Énoncé a:
Répondez aux questions suivantes d'après l'extrait de page ci-dessous sur Laure Prouvost :
(i) Quel animal Prouvost évoque-t-elle de façon récurrente ?
(ii) De quelle année date la vidéo Dit Learn ?
(iii) Quel sociologue a imaginé la « modernité liquide » ?

Extrait de page:
━━━━━━━━
Dans la foulée de la French Theory, Prouvost place l’imagination au pouvoir, tout comme les flux vitaux. Ce n’est pas pour rien qu’elle évoque de façon récurrente la figure du poulpe qui « pense en touchant », « le cerveau dans ses tentacules« . De façon semblable, ses installations sensuelles sont à savourer comme des fulgurances synesthétiques. De celles qui nous soulèvent lorsque nous sentons le soleil sur le visage, le sable sous les pieds. Le tout pour un condensé d’impressions furtives qui rend compte avec poésie du rapport à l’existence. Pour y entrer, il faut se laisser porter, accepter les suggestions, suivre sa voix, omniprésente dans ses oeuvres. Ainsi de Dit Learn (2017), une vidéo dans laquelle Prouvost a revêtu un masque bricolé et s’adresse au public en ces termes: « Please take a seat here, in front of us here. We have been waiting for you. We are so happy you are here today. Take a seat here, in front of us. If you are comfortable we start now. Let’s go now. Ready? 1,2… » On devient alors rêveur soi-même, passant d’une association libre à une autre, au son de la flûte de cette charmeuse de serpent. Affabulatrice hors pair, Laure Prouvost nous fait arpenter la « modernité liquide« , cet avatar du postmodernisme imaginé par le sociologue polonais Zygmunt Bauman. Aux yeux de cette plasticienne-vidéaste, cette nouvelle incertitude constitutive n’a rien de malheureux: chacun d’entre nous est invité à devenir un tentacule de son projet.
━━━━━━━━
Données fournies:
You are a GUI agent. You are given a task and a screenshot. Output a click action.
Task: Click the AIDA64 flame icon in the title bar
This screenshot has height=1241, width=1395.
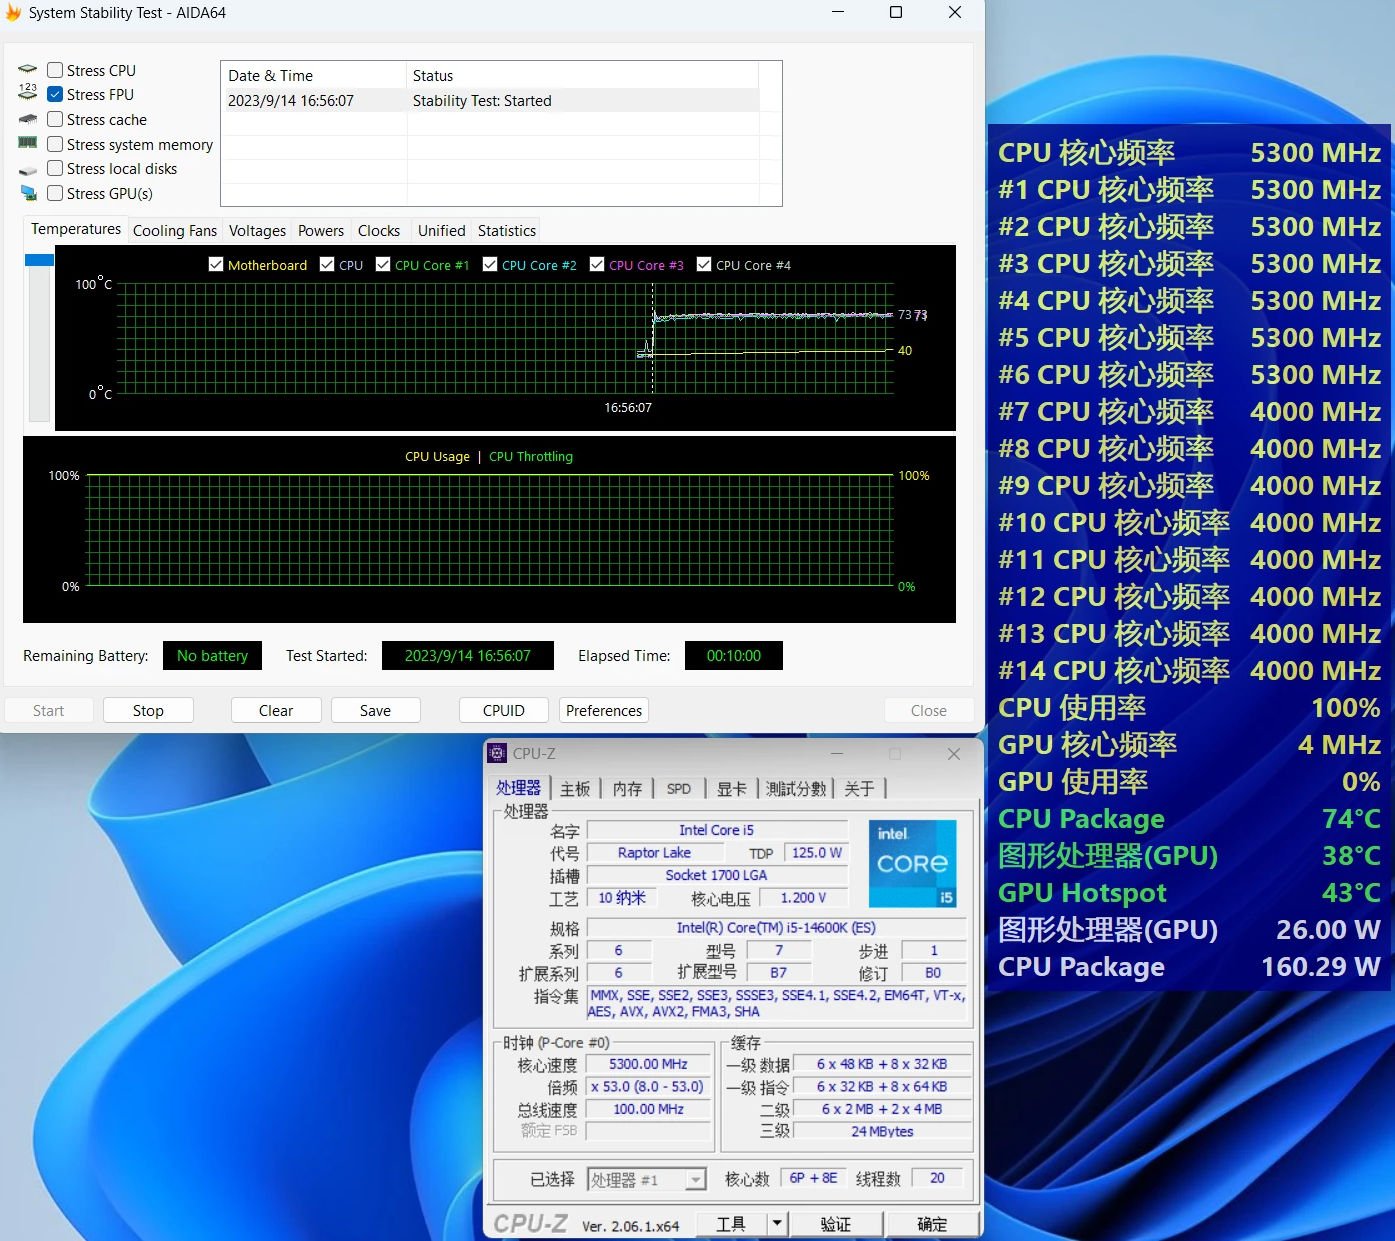point(13,12)
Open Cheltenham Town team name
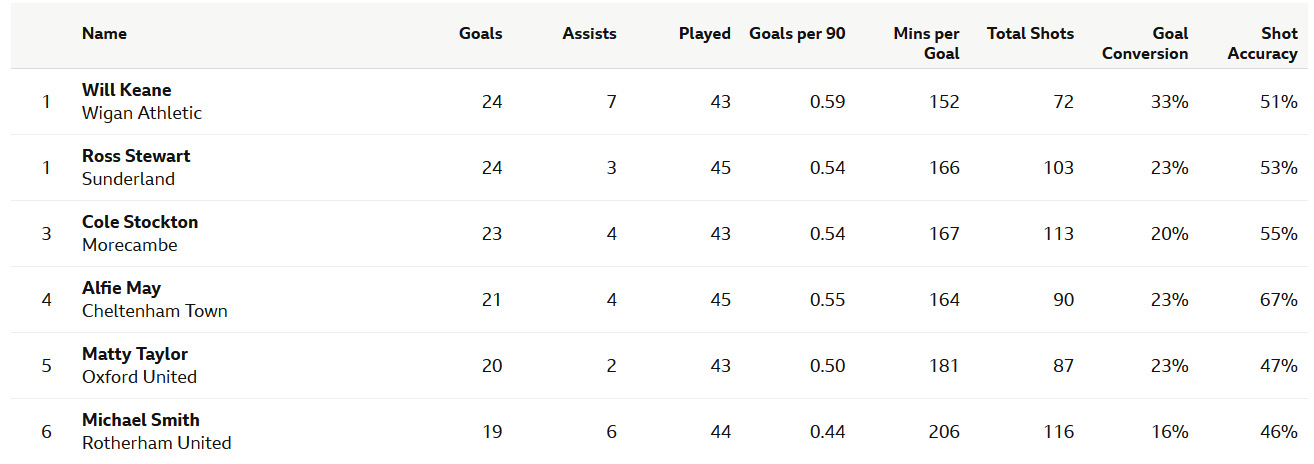1314x464 pixels. pos(155,311)
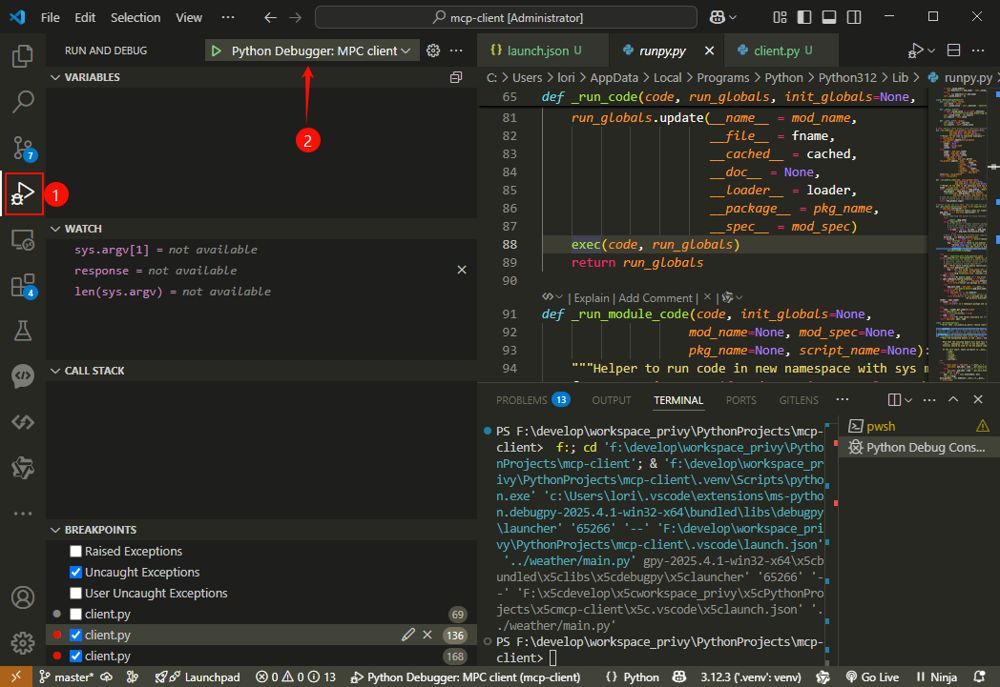Open the Selection menu

[x=135, y=18]
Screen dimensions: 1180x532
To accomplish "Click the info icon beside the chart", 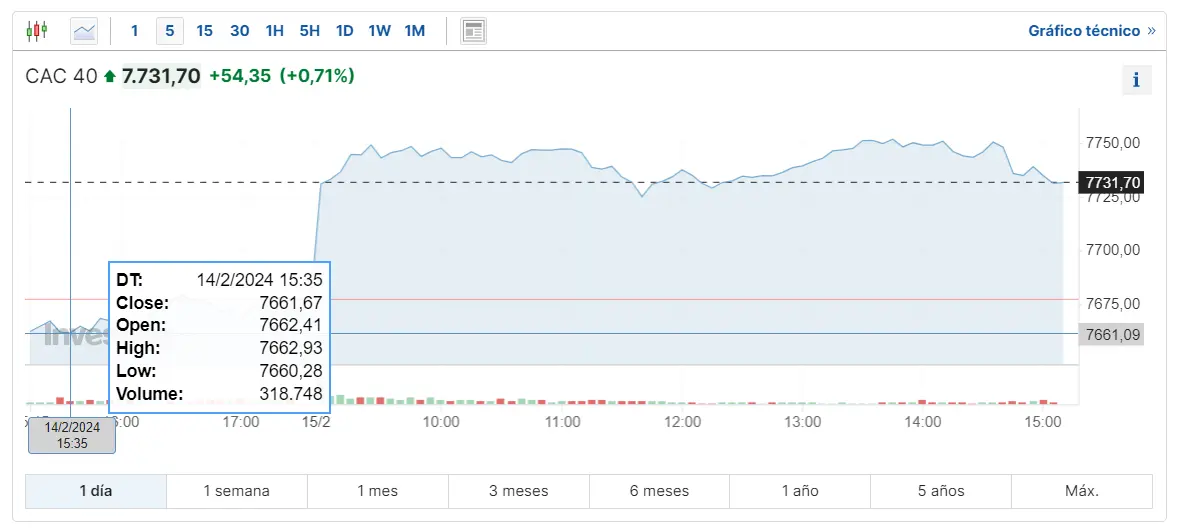I will (1137, 80).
━━━━━━━━
Énoncé b: Convertissez en liste JSON de chaînes les lignes du listing ci-dessus, du début du listing jusqu'à la ligne contenant « [x=135, y=18] » incluse, à raison d'une chaîne par ligne et sans les lignes vides. Laissez les images de côté dans votre réponse.

Réponse attendue a:
(i) Le poulpe.
(ii) 2017.
(iii) Le sociologue polonais Zygmunt Bauman.

Réponse attendue b:
[
  "You are a GUI agent. You are given a task and a screenshot. Output a click action.",
  "Task: Click the AIDA64 flame icon in the title bar",
  "This screenshot has height=1241, width=1395.",
  "point(13,12)",
  "Open Cheltenham Town team name",
  "1314x464 pixels. pos(155,311)",
  "Open the Selection menu",
  "[x=135, y=18]"
]